The Milling

We grind in purity

Our flours are 100% natural, without enzymes or chemical agents. The first sign of this quality is the fragrance that the flour releases since the kneading. 

Chosen and certificated wheat

We choose the finest wheat, almost exclusively Italian, rigorously NO GMO: for every kind of wheat we look for the best plantation areas. Since 2002, for a higher protection, our company concludes supply chain contracts certificated UNI EN ISO 22005 with farms in our region. Because not every ground is the same. 

Exclusive milling recipes

We developed more than 60 references, starting from real milling recipes, every one designed listening to the professionals’ needs: bakers, pizza masters, pastry chefs, piadina and pasta makers, cooks and food factories, with whom we discussed in order to satisfy their needs.

Constant quality

For the storage of wheat and flour we adopted a technology that enables us to ensure a constant quality for every flour. The flour you will be using tomorrow will have the same rheological and processing characteristics of the one you are using today. 

High degree of certification

Our flours are guaranteed from the most important food certifications, but the one that makes us prouder is the BRC Food Safety 8. In our branch, this is the highest achievable level of certification of the whole productive process and we obtained it in 2019 in both our plants: Faenza and Marzeno. 

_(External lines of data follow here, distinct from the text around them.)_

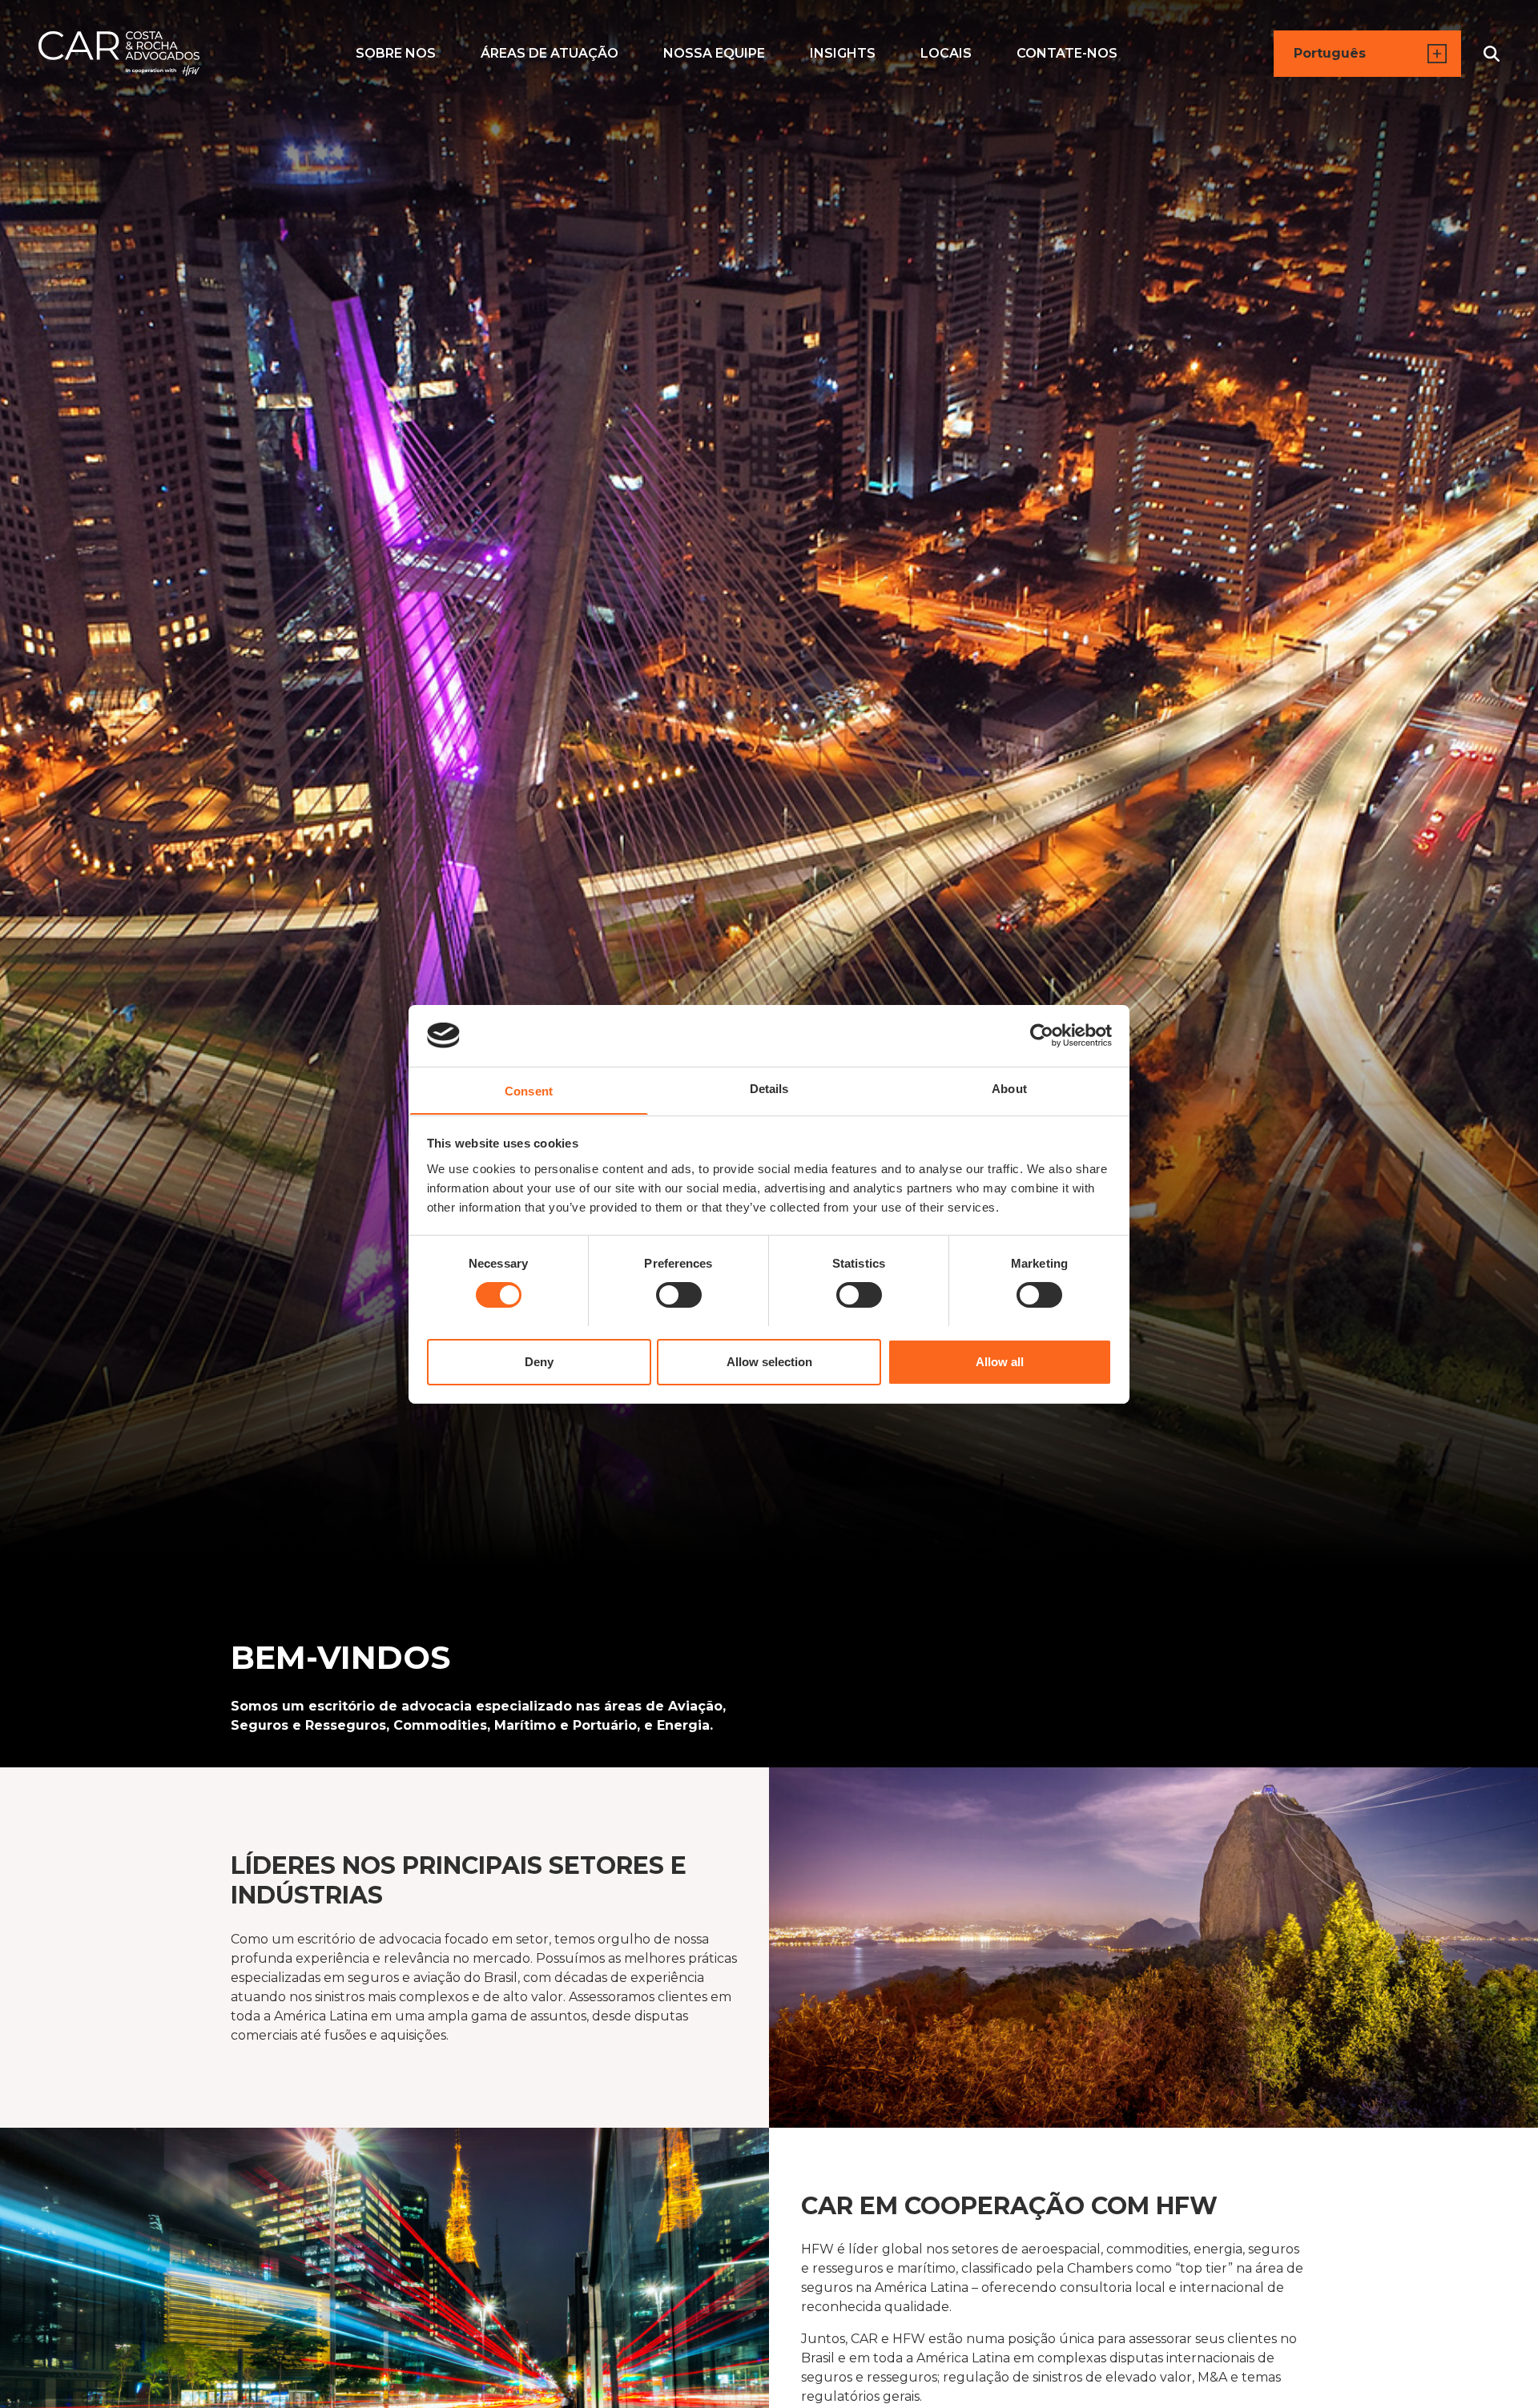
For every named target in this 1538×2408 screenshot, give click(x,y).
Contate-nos (1067, 53)
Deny (539, 1361)
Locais (946, 53)
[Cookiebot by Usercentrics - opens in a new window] (1042, 1035)
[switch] (679, 1295)
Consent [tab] (529, 1090)
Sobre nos (396, 53)
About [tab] (1009, 1088)
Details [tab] (769, 1088)
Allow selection (769, 1361)
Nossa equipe (714, 53)
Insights (843, 53)
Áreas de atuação (549, 53)
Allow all (1000, 1361)
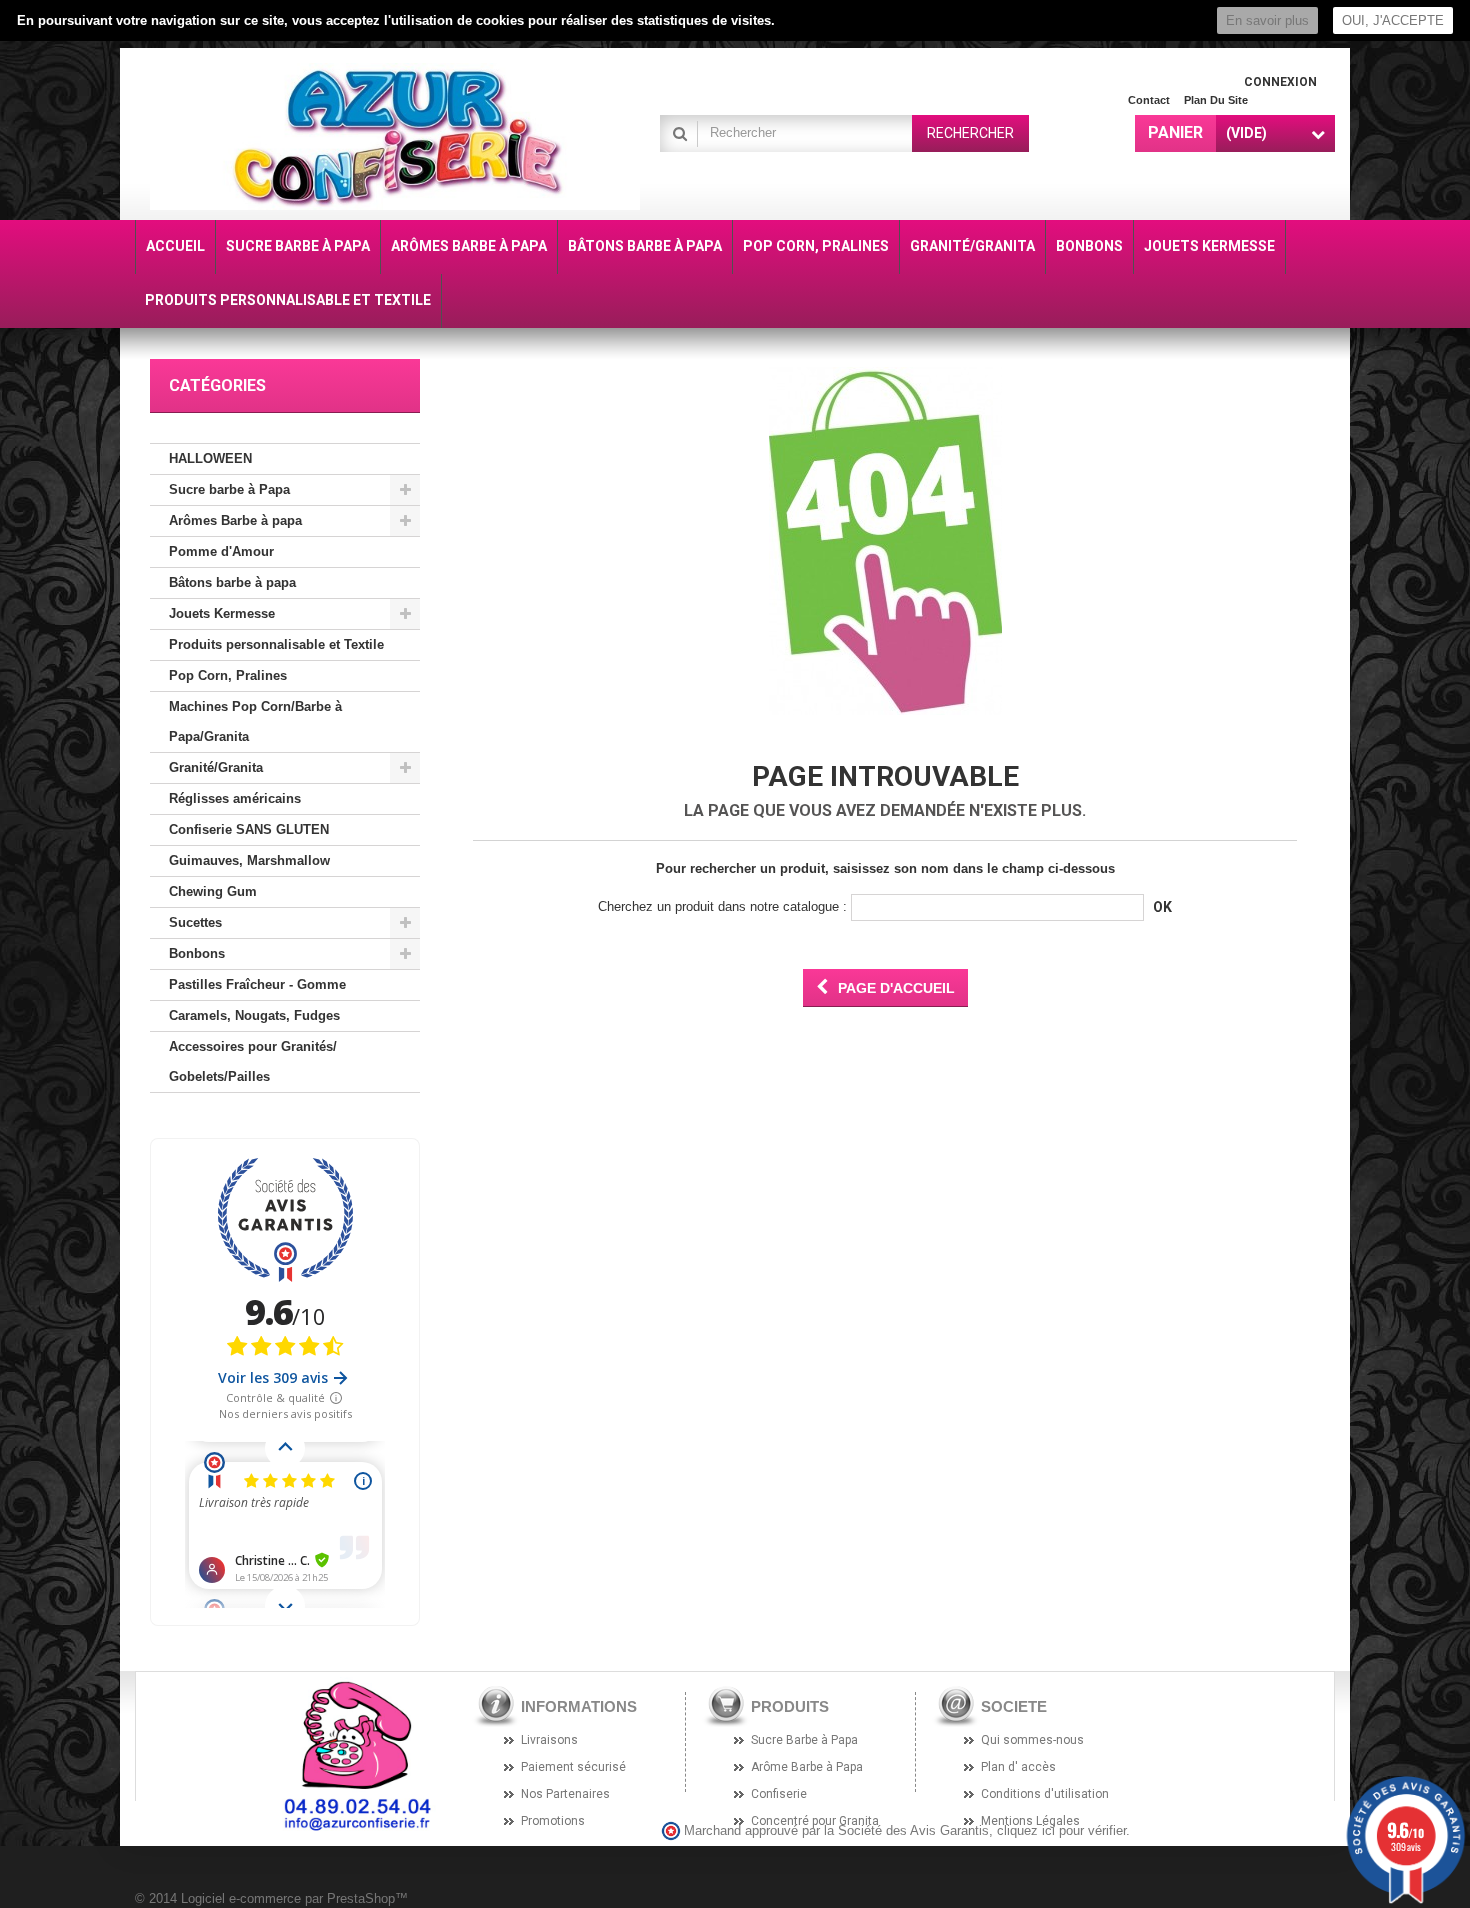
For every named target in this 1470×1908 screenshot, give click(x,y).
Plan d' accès (1018, 1767)
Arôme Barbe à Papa (807, 1767)
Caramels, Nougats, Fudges (254, 1015)
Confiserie (779, 1794)
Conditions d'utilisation (1045, 1794)
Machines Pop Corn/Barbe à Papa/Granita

Italica 100% grani italiani Line and Le Farine del Passatore

The brand Italica® 100% grani italiani was born from the love of our country; this label was designed for all our flours that derive from the exclusive milling of Italian wheat.

The brand Le Farine del Passatore® was born from our desire to forge solid relationships with our region. This line concerns zero-mile Romagna flours with certification of controlled supply chain UNI EN ISO 22005.

For us, sustainability is a daily commitment and it is the key to build a future of general well-being.

The excellence of Molino Naldoni flours

The wheat and the produced flours are analysed in the lab daily. Microbiological analysis, filth tests and research about the presence of pesticides, mycotoxins and heavy metals are carried out periodically.

Thanks to an efficient system of storage and logistics, Molino Naldoni keeps the final product in conditions of maximum hygiene even during the last and delicate step of the transport.

Based on the client’s demand, for every lot of the product, the Certificates of the rhelogical parameters are released.